Methods: An eXtreme Gradient Boosting (XGBoost) model was developed to predict post-hepatectomy bile leak using data from the ACS-NSQIP database. The model was externally validated using data from hepatocellular carcinoma (HCC) and intrahepatic cholangiocarcinoma (ICC) multi-institutional databases.
Results: Overall, 20,570 and 2253 patients were identified from the ACS-NSQIP and multi-institutional databases, respectively. The incidence rates of bile leak were 7.0 %, 6.3 % and 10.2 % in the ACS-NSQIP, HCC and ICC databases, respectively. The XGBoost model achieved areas under receiver operating characteristic curves (AUROC) of 0.748, 0.719 and 0.711 in the training, testing and external validation cohorts, respectively. The SHAP algorithm demonstrated that the factors most strongly predictive of postoperative bile leak were serum alkaline phosphatase, surgical approach and cancer diagnosis.

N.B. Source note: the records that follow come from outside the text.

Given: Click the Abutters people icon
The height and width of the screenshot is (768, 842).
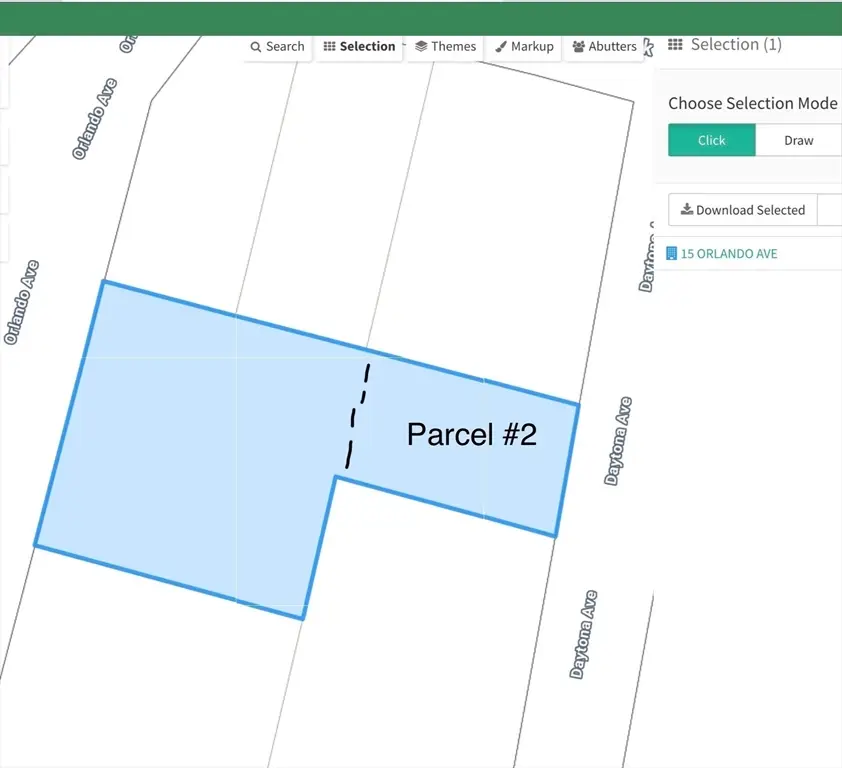Looking at the screenshot, I should (x=576, y=46).
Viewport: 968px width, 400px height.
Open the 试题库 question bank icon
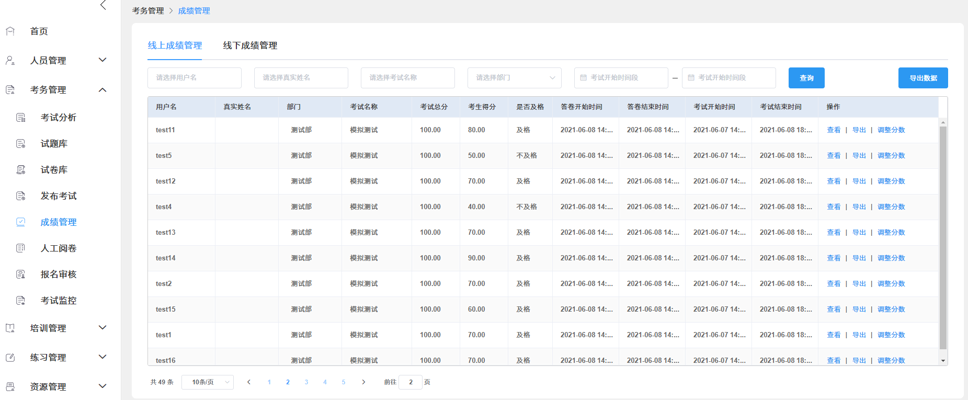pos(20,144)
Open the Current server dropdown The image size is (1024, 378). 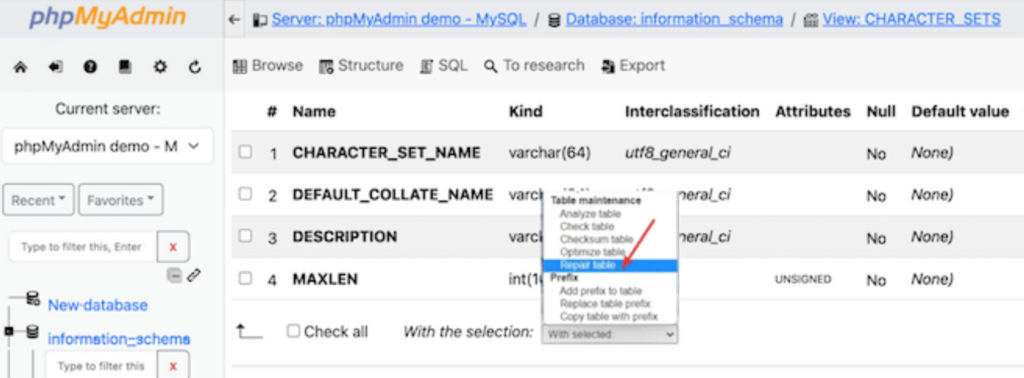pos(108,146)
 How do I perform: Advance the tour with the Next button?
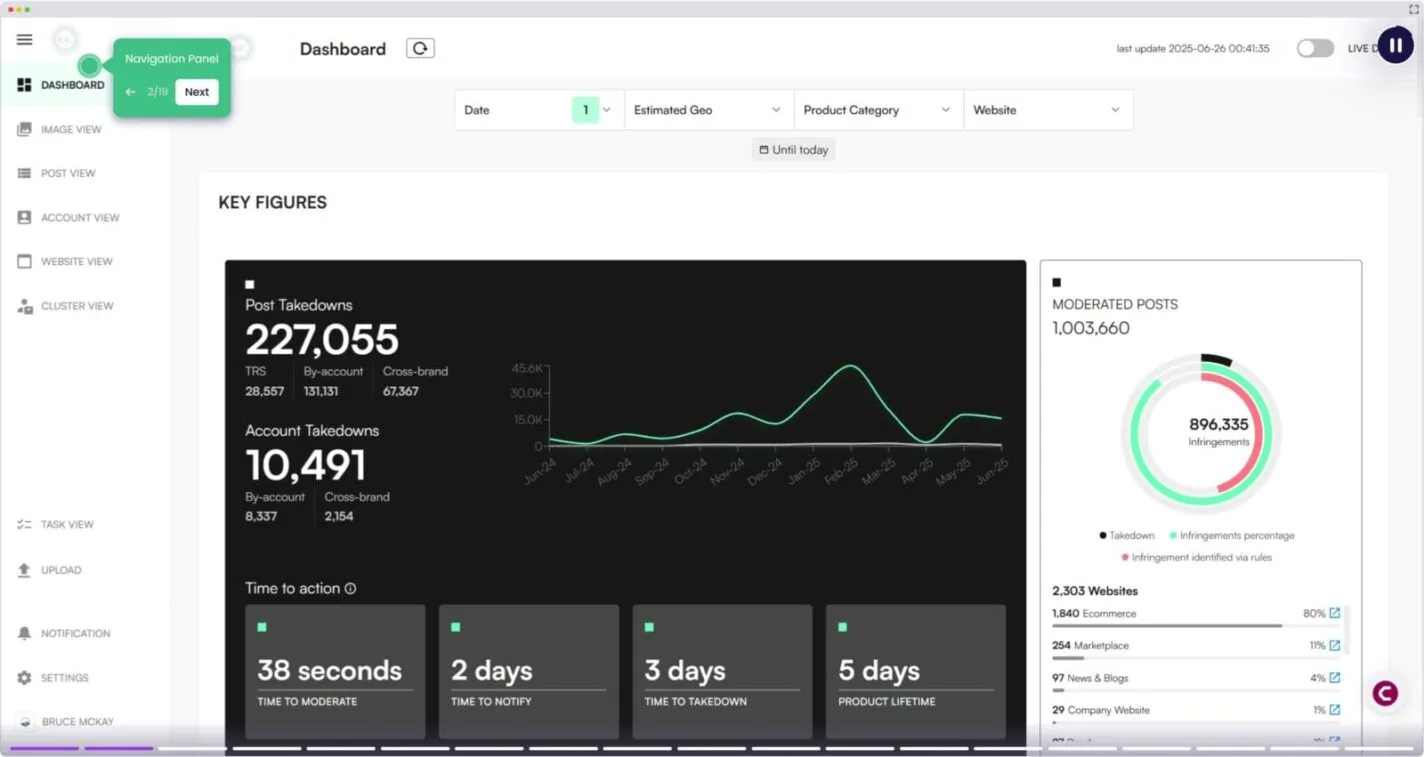(196, 91)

An online tool was developed for ease-of-use and clinical applicability (https://altaf-pawlik-bileleak-calculator.streamlit.app/).
Conclusion: A novel ML model demonstrated strong discrimination power to preoperatively identify patients at high risk of developing bile leak post-hepatectomy. The online calculator may be used as a clinical tool to inform preoperative surgical planning, intraoperative decision-making, and postoperative recovery protocols for patients undergoing hepatectomy.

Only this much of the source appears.